Fifteen Asian countries, including China, have signed the Comprehensive Regional Economic Partnership pact in November, vowing to reduce trade barriers in the region. In December, the European Union agreed on a comprehensive investment agreement with China.

“Countries will have to deal with a bipolar world rather than a unipolar world,” said Bo Zhuang, chief Chinese economist at TS Lombard.

What Bloomberg Economics says …

“Not only China’s growth, but also its growth model is important for the global economy. China continues to strive to move by greater dependence on consumption for growth. For the rest of the world, China will become more and more a consumer in addition to the role of producer that it has played for a long time. ”

– Chang Shu, chief economist in Asia

China’s leaders usually downplay economic stages, such as its economic output, which surpassed that of Japan in 2010, for fear of scaring those already paying attention to its rise. However, Beijing announced this year that it will aim GDP double the levels from 2020 to 2035, a goal that involves moving towards number one.

However, there is no guarantee that it will happen.

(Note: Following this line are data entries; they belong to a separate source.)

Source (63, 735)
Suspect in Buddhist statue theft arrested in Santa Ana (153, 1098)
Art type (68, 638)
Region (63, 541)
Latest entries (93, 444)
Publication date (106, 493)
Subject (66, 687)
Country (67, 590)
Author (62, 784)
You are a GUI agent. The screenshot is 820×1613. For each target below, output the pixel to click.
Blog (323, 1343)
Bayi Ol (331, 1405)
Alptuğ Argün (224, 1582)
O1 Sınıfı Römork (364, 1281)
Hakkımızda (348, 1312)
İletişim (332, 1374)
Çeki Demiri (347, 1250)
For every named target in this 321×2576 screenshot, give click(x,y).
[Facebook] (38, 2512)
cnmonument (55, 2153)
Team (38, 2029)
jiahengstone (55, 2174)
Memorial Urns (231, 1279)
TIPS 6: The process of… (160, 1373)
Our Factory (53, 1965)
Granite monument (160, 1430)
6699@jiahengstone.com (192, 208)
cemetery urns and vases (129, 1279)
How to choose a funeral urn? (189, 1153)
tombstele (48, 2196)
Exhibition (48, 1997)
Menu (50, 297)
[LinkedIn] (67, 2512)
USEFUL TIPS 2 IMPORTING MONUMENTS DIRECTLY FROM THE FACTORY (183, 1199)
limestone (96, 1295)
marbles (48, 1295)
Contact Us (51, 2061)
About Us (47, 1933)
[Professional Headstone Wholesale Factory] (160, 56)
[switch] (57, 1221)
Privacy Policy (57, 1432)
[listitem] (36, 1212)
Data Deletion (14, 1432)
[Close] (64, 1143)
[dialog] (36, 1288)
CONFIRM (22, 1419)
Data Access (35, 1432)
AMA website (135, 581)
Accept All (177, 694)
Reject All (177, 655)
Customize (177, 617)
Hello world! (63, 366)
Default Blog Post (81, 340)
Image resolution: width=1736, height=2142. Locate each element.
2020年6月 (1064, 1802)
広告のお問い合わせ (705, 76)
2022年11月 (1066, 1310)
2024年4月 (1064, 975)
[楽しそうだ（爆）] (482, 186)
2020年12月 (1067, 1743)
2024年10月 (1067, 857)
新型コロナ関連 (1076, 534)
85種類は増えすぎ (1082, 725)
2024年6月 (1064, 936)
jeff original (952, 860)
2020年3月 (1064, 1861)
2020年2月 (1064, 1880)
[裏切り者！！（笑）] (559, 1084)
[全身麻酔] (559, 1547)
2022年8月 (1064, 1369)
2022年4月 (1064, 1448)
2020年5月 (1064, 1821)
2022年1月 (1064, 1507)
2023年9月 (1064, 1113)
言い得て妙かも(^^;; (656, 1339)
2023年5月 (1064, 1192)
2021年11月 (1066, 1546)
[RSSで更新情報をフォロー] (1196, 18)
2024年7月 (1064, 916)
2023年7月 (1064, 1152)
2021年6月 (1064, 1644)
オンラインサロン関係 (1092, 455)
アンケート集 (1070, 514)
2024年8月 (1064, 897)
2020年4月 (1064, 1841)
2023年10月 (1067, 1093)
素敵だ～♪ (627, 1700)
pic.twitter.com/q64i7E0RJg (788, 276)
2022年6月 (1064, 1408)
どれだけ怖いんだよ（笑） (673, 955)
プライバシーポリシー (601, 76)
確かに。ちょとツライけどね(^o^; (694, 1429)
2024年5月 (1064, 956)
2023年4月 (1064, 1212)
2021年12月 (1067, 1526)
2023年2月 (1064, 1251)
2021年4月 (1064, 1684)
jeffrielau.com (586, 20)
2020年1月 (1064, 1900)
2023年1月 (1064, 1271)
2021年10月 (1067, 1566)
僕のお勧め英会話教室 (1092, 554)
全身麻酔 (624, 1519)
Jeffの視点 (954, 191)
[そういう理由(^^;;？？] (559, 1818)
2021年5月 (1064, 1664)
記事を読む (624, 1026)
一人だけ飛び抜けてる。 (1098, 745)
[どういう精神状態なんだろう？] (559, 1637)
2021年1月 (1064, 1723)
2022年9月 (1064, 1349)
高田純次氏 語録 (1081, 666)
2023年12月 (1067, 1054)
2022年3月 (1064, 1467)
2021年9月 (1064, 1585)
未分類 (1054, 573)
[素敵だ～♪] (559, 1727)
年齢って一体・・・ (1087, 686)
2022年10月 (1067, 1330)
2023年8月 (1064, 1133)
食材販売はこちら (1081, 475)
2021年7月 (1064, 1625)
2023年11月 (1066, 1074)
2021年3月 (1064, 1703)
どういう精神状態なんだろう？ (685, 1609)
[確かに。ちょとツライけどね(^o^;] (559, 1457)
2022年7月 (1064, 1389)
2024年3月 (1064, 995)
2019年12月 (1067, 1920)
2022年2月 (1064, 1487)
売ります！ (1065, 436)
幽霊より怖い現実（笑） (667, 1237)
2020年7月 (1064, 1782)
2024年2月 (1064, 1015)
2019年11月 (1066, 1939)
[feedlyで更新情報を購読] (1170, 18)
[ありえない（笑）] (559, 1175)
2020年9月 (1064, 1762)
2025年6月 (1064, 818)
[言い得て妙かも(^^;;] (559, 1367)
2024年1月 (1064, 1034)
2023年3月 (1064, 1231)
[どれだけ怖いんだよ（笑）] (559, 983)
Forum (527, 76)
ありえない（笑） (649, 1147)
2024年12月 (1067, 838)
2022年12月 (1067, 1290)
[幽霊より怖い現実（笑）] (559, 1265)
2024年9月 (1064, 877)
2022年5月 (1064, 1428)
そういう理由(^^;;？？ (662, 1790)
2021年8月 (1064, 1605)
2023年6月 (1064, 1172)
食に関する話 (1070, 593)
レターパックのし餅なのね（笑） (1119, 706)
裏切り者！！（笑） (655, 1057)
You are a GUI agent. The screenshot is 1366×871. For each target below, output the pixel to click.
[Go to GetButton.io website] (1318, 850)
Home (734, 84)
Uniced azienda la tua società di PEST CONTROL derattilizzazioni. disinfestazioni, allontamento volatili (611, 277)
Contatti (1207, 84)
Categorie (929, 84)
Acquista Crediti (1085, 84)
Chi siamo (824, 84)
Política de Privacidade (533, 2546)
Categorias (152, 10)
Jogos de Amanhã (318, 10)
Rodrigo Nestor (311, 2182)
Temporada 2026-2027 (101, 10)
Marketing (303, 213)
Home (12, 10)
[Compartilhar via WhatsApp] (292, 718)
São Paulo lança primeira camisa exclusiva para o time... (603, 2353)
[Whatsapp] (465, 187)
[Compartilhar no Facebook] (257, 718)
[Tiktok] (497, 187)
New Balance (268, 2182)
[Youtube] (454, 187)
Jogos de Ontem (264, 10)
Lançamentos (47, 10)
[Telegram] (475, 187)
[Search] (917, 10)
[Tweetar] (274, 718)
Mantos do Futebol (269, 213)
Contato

China has proven to be wrong with pessimists in 2020, but faces huge challenges since worsening relations with the US that could limit the potential for access to technology, an over-reliance on debt-financed investments and a rapidly aging population.

Read more: Here’s how fast the Chinese economy catches on Up to US

China’s role as a factory for the world was enhanced last year as it expanded face masks, medical equipment and home work equipment. While political leaders, such as France’s Emmanuel Macron, have vowed to produce more at home in the wake of the pandemic – repeating US rhetoric about China’s “decoupling” – any change in diversification of production will be gradual due to the high costs involved.

Stronger recovery

China’s economy has grown more this year, although others are stagnating

Source: National Bureau of Statistics, Bloomberg polls


Multinational companies have another reason to stay or even add to their investments in China: the rapidly growing consumer market, which is already eclipsing the US and Western Europe in some sectors.

China now accounts for a quarter of the global middle class, defined as the population that spends between $ 11 and $ 110 per person per day in terms of purchasing power parity since 2011, a stage that “would not have been reached for two more years if Covid -19 would not have had It didn’t happen, “said Kharas of the Brookings Institution.

Both General Motors Co and Volkswagen AG continued they sell more cars in China than in their home markets last year. Starbucks Corp. plans to open about 600 new stores this year, while Nike Inc. reported sales in China of $ 2 billion for the first time in the quarter ended in November.

“We watched wave after wave of pandemics that hit different markets,” said Matthew Friend, Nike’s chief financial officer, in a December investor call. “And really, the only market we’ve seen a kind of continuous trajectory in terms of virus management has been China.”

“With the assistance of James Mayger.”